Camileri konu alan iki günlük bilimsel çalışmaya, T.C. Diyanet İşleri Başkanlığı Dış İlişkiler Dairesi Başkanı Prof. Dr. Ali Dere, T.C. Berlin Büyükelçiliği Din Hizmetleri Müşaviri ve DİTİB Genel Başkanı Sadi Arslan, T.C. Hannover Başkonsolosluğu Din Hizmetleri Ataşesi Mehmet Emin Çetin, Frankfurt Goethe Üniversitesi Vakıf Profesörlüğü Bölümü’nden Prof. Dr. Abdullah Takım, DİTİB Genel Sekreteri Dr. Ali İhsan Ünlü, Genel Müdür V. Mehmet Yıldırım, DİTİB Dinler ve Kültürler Arası İlişkiler Müdürü Bekir Alboğa, Hannover Bölge Valiliği adına Angelika Walther, Almanya Protestan Kilisesi adına Kilise Konseyi Üyesi Dr. Martin Affolderbach, Hildesheim Katolik Başpiskoposluğu adına Papaz Oliver Lellek, Köln DİTİB Merkez Camii’nin Mimarı Paul Böhm ile diğer davetliler katıldı.

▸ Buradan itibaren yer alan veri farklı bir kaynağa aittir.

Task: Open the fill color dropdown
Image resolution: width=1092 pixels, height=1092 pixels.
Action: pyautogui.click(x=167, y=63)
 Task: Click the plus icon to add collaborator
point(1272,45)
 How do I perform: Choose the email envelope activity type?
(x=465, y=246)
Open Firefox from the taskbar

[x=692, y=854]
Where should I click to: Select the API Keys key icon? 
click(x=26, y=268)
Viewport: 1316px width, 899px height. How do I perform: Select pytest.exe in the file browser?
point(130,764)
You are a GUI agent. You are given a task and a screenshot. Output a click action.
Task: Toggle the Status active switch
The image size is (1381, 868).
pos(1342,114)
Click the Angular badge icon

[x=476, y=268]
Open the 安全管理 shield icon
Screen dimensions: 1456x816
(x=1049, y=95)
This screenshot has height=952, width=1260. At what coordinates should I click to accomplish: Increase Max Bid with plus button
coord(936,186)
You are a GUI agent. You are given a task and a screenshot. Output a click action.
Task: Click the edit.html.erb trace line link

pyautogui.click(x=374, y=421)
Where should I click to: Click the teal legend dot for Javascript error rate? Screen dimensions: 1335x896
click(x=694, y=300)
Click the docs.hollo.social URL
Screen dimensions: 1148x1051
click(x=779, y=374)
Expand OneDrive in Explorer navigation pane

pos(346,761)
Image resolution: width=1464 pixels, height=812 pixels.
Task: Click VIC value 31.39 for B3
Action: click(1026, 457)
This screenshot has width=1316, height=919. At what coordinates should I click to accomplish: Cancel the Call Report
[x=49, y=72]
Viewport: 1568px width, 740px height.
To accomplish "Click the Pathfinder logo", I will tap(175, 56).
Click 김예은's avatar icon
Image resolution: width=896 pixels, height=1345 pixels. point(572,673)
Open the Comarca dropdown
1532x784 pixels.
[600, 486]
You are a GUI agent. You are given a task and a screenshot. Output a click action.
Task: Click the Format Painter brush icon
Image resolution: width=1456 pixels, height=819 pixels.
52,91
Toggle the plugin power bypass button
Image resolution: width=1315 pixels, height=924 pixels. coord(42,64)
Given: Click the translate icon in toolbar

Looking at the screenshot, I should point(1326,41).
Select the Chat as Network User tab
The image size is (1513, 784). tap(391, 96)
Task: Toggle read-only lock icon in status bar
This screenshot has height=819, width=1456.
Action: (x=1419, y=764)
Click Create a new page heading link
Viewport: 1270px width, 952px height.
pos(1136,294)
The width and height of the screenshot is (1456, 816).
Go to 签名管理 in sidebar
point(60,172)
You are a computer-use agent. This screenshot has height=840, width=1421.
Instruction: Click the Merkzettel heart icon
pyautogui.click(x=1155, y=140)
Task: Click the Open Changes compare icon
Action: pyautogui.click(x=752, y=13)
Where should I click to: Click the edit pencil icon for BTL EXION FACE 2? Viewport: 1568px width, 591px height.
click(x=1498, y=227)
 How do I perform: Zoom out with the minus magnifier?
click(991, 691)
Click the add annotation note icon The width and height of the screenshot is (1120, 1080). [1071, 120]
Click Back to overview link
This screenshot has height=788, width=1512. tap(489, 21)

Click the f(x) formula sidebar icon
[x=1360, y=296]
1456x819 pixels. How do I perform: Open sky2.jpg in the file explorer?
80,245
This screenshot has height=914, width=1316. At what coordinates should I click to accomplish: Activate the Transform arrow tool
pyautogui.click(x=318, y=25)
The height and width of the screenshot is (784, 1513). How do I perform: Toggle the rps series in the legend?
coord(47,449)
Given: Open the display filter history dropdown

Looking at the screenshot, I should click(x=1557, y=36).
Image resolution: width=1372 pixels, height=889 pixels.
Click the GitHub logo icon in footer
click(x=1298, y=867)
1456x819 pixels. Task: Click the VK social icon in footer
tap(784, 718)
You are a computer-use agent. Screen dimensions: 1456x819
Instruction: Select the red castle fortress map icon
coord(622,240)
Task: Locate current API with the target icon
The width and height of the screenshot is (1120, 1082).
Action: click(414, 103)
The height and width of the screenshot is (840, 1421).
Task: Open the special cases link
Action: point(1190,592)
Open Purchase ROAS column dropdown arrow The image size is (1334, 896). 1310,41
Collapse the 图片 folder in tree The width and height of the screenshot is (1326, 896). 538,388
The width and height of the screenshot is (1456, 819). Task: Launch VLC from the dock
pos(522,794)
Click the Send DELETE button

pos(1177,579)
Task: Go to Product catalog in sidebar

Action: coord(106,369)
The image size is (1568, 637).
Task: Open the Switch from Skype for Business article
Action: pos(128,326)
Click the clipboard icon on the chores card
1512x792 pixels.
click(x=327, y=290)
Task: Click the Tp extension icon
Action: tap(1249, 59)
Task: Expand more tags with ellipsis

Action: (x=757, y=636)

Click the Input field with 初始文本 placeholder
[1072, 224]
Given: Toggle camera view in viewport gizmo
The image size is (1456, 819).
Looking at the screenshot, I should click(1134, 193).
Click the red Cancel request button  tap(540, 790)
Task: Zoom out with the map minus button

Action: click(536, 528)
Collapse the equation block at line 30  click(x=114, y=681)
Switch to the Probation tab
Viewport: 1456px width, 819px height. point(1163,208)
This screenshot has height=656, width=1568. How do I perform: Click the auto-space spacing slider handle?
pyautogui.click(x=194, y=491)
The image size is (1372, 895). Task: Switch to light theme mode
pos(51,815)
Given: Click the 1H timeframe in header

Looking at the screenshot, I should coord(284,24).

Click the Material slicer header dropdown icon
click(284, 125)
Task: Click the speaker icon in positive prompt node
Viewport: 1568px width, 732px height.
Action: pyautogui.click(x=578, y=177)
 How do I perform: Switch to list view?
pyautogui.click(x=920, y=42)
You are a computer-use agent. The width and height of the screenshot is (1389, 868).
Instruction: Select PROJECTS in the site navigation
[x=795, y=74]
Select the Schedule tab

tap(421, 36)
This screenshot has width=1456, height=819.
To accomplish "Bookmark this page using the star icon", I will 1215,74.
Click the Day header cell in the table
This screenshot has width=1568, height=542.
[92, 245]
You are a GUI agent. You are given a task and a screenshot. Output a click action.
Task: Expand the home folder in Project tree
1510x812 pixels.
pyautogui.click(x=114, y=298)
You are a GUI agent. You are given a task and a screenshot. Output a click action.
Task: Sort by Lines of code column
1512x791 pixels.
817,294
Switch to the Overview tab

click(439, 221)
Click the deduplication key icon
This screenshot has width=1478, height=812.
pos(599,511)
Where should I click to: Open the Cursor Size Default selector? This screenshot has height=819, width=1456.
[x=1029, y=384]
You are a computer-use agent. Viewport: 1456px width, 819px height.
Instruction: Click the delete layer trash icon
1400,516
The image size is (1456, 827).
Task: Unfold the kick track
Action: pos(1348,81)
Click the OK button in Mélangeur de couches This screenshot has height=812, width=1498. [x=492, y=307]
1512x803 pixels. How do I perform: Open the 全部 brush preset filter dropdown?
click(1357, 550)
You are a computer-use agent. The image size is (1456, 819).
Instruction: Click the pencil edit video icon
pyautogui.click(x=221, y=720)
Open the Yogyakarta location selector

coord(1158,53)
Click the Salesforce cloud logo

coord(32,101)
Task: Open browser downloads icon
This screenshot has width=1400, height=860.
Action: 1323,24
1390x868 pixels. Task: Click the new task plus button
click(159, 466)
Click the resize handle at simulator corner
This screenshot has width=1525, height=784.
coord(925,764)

Başkanlığını Frankfurt Goethe Üniversitesi Vakıf Profesörlüğü Bölümü’nden Prof. Dr. Abdullah Takım’ın yaptığı “Evimizin önünde cami, bu kadar yakın ama yine de yabancı” konulu birinci oturmunda, T.C. Diyanet İşleri Başkanlığı Dış İlişkiler Dairesi Başkanı Prof. Dr. Ali Dere, “Tarihi seyirinde camilerin mimarisi, fonksiyonları, müslümanların kültürel ve sosyal gelişimine katkıları”,



Köln DİTİB Merkez Camii’nin Mimarı Paul Böhm “Almanya’da camilerin inşası ve konumu hakkında dışardan birisi olarak tecrübeleri ve yapımı planlanan Köln DİTİB Merkez Camii’nin projesi”,

Göttingen Türk-Alman Akademiyenler Birliği (TAAK) Başkanı ve DİTİB Göttingen Camii Yönetim Kurul Üyesi Ali Serkan Şahbaz, “Göttingen tecrübesi ışığında Almanya’da cami yapımında karşılaşılan zorluklar ve çözüm yolları” konularında bildirilerini sundular.

Sempozyumun öğleden sonraki bölümünde:

1. Yerel, mimari görünüm ve fonksiyonları açısından şehrinizde nasıl bir cami görmek istersiniz ?
2. Camilerdeki din eğitimi ve okul dışı eğitim. Mevcut hali ve olması gereken durumu, ideal olanı.
3. Din görevlilerinin yeterliliği: ehliyet ve yeterliliğin elde edilmesi için ilahiyat eğitimi; Almanya’da din görevlisi yetiştirilebilir mi? Din görevlisi eğitiminin problemleri ve önündeki engeller .
4. Camilerde yapılan sosyal ve kültürel aktiviteler gibi konular uzmanlar tarafından değerlendirildi.

Başkanlığını DİTİB Genel Sekreteri Dr. Ali İhsan Ünlü’nün yaptığı “Kurum olarak Almanya’da camiler, görevleri ve fonksiyonları” konulu ikinci oturum, açık oturum şeklinde yapıldı.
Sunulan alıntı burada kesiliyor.